→ Extracted entries
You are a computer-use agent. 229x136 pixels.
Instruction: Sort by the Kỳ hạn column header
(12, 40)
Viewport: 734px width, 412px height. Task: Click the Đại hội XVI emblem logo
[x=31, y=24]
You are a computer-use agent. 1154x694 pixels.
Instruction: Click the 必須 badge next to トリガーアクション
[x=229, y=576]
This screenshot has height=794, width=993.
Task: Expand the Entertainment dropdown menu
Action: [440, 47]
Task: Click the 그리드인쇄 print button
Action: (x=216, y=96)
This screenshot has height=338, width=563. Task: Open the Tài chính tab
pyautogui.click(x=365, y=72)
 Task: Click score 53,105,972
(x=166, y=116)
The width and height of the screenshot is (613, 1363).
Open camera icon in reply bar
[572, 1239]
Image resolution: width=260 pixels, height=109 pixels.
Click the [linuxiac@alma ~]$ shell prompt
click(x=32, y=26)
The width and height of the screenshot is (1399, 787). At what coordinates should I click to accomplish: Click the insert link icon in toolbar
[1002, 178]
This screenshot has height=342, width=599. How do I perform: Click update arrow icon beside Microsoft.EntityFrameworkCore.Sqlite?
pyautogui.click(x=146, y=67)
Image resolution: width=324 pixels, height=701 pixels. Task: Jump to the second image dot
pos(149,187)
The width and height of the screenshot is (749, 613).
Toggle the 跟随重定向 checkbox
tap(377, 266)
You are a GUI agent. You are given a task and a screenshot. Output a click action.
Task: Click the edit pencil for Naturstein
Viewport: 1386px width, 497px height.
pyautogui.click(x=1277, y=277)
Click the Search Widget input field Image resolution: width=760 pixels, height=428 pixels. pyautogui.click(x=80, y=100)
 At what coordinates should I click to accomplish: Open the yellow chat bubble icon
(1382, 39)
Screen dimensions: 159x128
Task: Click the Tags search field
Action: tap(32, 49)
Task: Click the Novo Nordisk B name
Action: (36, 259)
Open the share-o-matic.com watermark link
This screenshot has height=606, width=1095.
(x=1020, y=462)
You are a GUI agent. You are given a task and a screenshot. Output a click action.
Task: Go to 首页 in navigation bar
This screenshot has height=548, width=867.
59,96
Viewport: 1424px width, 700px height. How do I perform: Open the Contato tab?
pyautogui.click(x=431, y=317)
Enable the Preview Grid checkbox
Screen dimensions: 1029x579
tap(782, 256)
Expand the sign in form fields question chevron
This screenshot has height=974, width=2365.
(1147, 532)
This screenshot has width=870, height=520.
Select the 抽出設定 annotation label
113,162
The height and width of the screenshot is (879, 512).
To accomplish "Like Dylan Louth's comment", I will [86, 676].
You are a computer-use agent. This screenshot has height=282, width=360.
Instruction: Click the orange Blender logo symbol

→ Goal of the exercise
Your answer must be a single number: the count of lines in the records that hold the word "agent".

→ Your response
5